• [About this task]: A word-for-word copy of the data is what's wanted, with no pictures.

-=-=-=-=-

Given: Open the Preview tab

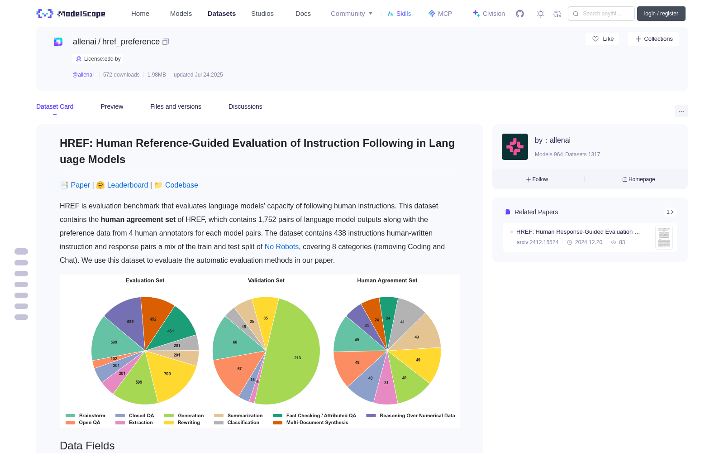Looking at the screenshot, I should tap(112, 106).
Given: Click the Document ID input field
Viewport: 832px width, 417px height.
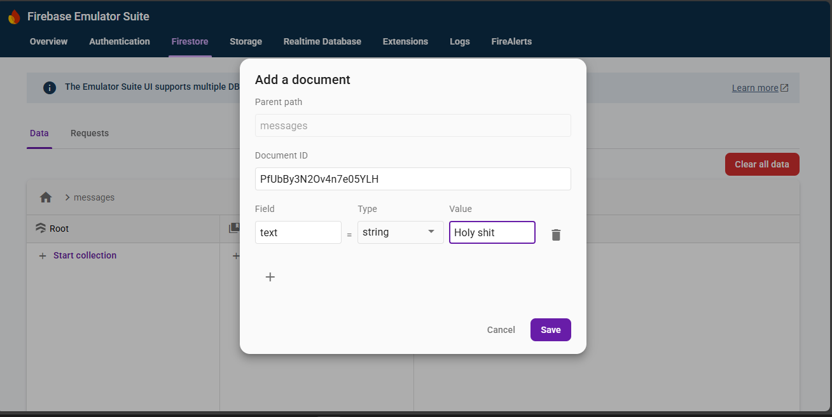Looking at the screenshot, I should (x=413, y=179).
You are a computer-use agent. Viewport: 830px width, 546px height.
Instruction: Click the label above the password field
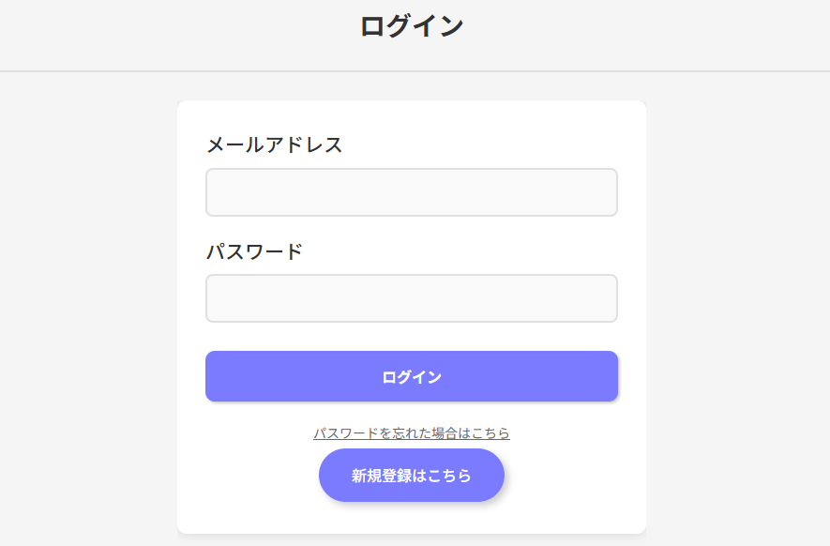coord(254,251)
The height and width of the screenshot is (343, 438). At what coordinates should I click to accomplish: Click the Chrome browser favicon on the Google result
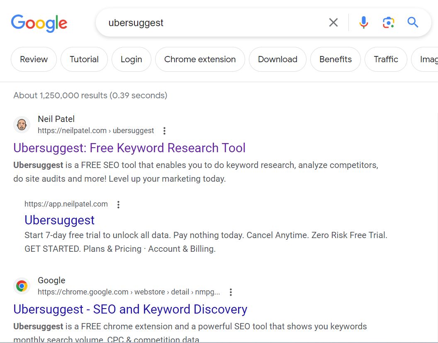pos(22,286)
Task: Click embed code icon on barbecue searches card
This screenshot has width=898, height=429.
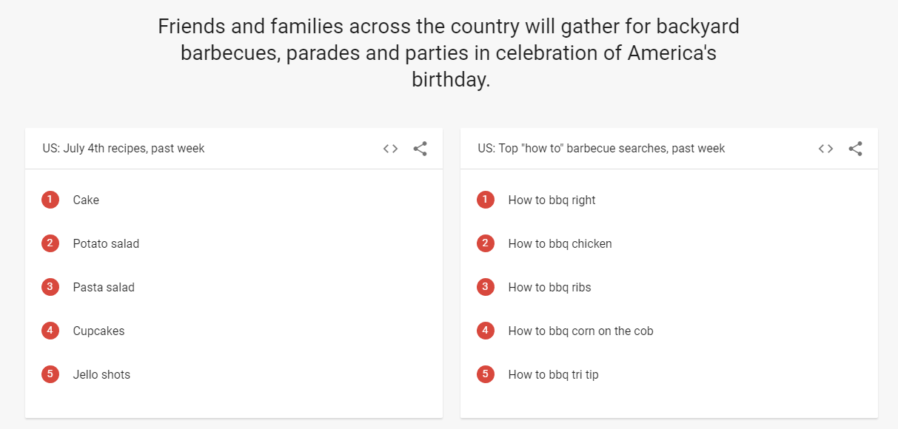Action: click(825, 149)
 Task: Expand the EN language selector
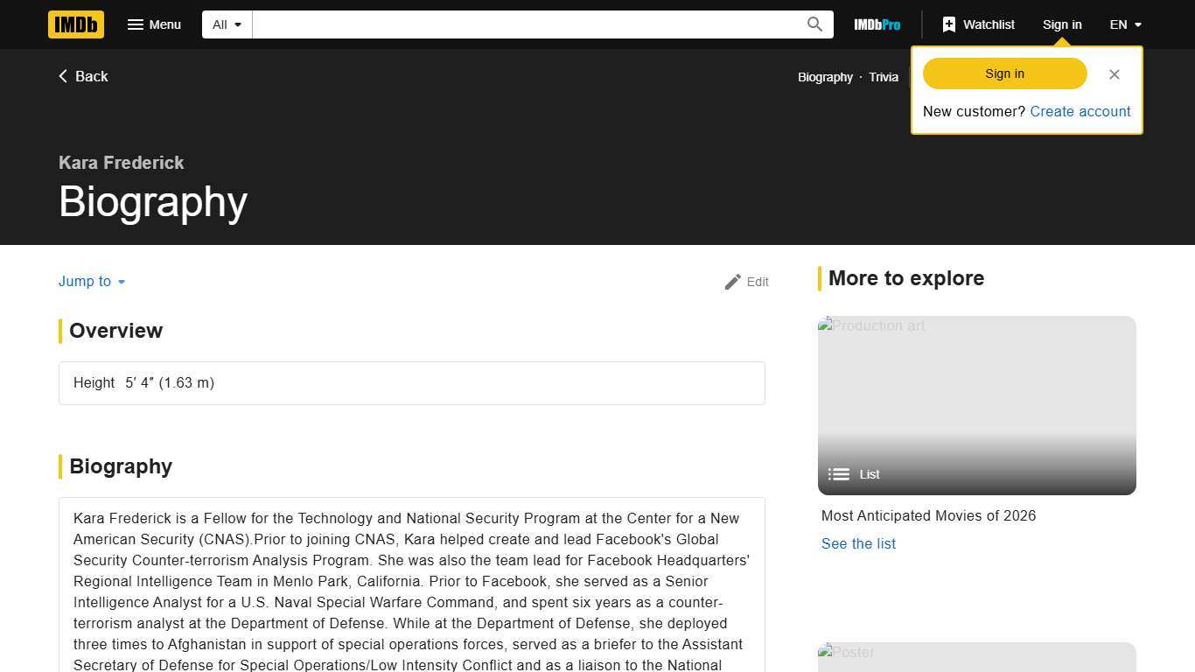1125,25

-=-=-=-=-

• [Problem solution]:
Given: Open the Preview tab

Looking at the screenshot, I should tap(112, 106).
Given: Click the Document ID input field
Viewport: 832px width, 417px height.
Looking at the screenshot, I should (x=413, y=179).
You are a computer-use agent. Viewport: 830px width, 546px height.
Instruction: Click the label above the password field
coord(254,251)
The height and width of the screenshot is (343, 438). At what coordinates should I click to accomplish: Click the Chrome browser favicon on the Google result
pos(22,286)
Task: Click embed code icon on barbecue searches card
This screenshot has width=898, height=429.
Action: click(825, 149)
 Task: Expand the EN language selector
1125,25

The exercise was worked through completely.